For 60 years, since the atomic bomb was first conceived and built at Los Alamos National Laboratory in the high desert of New Mexico, the University of California has had a lock on the federal contract to run the nuclear weapons research center.
The two institutions have been so closely linked, their histories so intertwined, that the contract to manage Los Alamos, with an annual budget of $1.7 billion, has never been put up for bid -- and the university has vowed never to compete for it.
Now, however, with strong evidence of financial fraud and other problems at the lab, UC's management and business practices are under withering attack from the Energy Department, members of Congress and outside critics.
Some say the university's grip on the prestigious contract to run Los Alamos -- along with its sister nuclear weapons facility, Lawrence Livermore National Laboratory, and the Lawrence Berkeley energy research lab -- is no longer assured.
"It may very well be that the only way to solve the problems is to put [the contract] up for bid," said Rep. James Greenwood, a Pennsylvania Republican who heads a congressional subcommittee investigating the lab. Pledging tougher oversight, he said the university will now "be judged not only on the bombs they build, but on their accounting and management of the lab."
An Energy Department report released Jan. 30 provided powerful ammunition to UC's critics. The investigation by the department's Office of Inspector General confirmed allegations of financial problems, including the theft or loss of at least $1.5 million in government property. Perhaps more damaging, the report cited weak internal controls and a culture that valued loyalty to Los Alamos and the university above honesty.
The report also corroborated allegations by two whistle-blowing investigators who were hired to look into the fraud reports, then fired when they spoke out about what they found. After the pair, Glenn Walp and Steven Doran, complained of a cover-up, they were rehired as consultants by UC to help with the expanding investigations.
UC supporters argue that the university has provided effective leadership for decades on one of America's most challenging national security missions. They cite the potential risks of a management shift, including an exodus of top scientists, and say it makes sense for the nation's most highly regarded public university system to manage the labs that are among the country's most critical security assets.

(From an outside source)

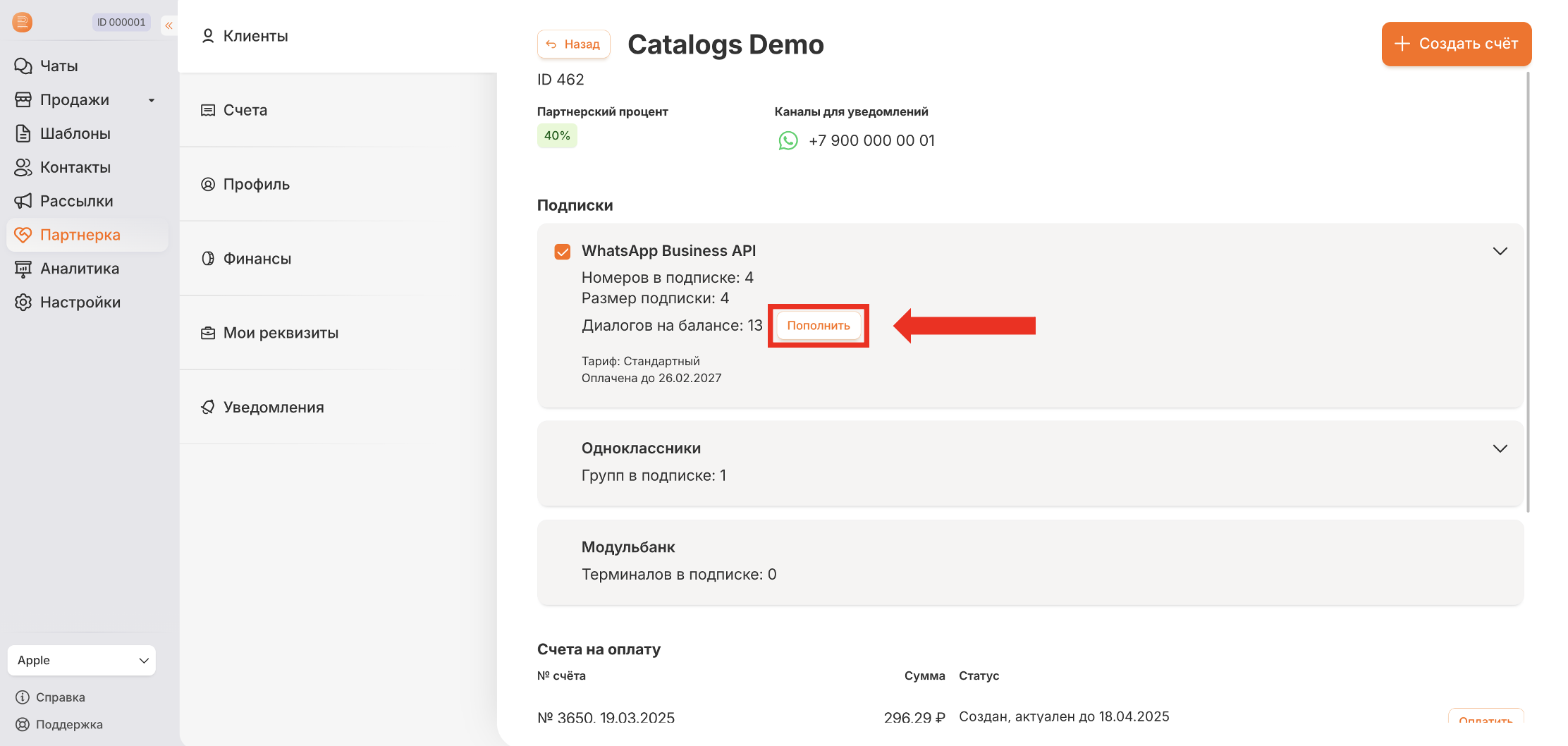Open Contacts using the people icon
Image resolution: width=1568 pixels, height=746 pixels.
23,167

"The University of California has a 60-year history of providing effective stewardship and superior science at Los Alamos and its sister institutions," UC President Richard C. Atkinson said last month. "The university's commitment to serving the nation's security interests is unwavering."
Pulling the contract for all three labs would cost UC up to $25 million in fees -- nearly $9 million from Los Alamos alone. But the more significant blow would be to the university's prestige. Directors of both the Los Alamos and Livermore labs say such a move would also be unwise.
"In some ways, you can argue that we need UC more than ever," said Michael Anastasio, director of Livermore, near Oakland. "We need access to the very best scientists and technologists this country has available."
George Nanos, interim director of Los Alamos, added that although the lab's faulty business practices are under scrutiny, the heart of the lab's mission -- performance of scientific research -- has not been questioned.
Still, some experts question whether any educational institution is suited to run the labs.
Harold Smith, a former assistant secretary of defense for atomic weapons, said university faculties tend to view management as a secondary responsibility.
"A company would be more concerned with doing a good job," said Smith, a distinguished visiting scholar at UC Berkeley.
He pointed to Sandia National Laboratory in Albuquerque, a nuclear weapons engineering facility run by Lockheed Martin Corp. The company has held the publicly bid contract for Sandia since 1993 and is generally considered to have a better performance record than UC, he said.
UC's operation of the weapons laboratories dates to the Manhattan Project, the secret World War II program to develop the first atomic bomb. Although the Army Corps of Engineers essentially directed the program, senior scientists involved insisted that a university system formally control management, reflecting the scientists' uneasy relationship with the military.
With development of the hydrogen bomb and, later, miniature nuclear devices, the need for university research remained crucial. In fact, weapons experts say, top researchers are needed now more than ever to handle the nation's aging nuclear stockpile. But evidence suggests that UC business practices have not kept pace with increased demands for accountability.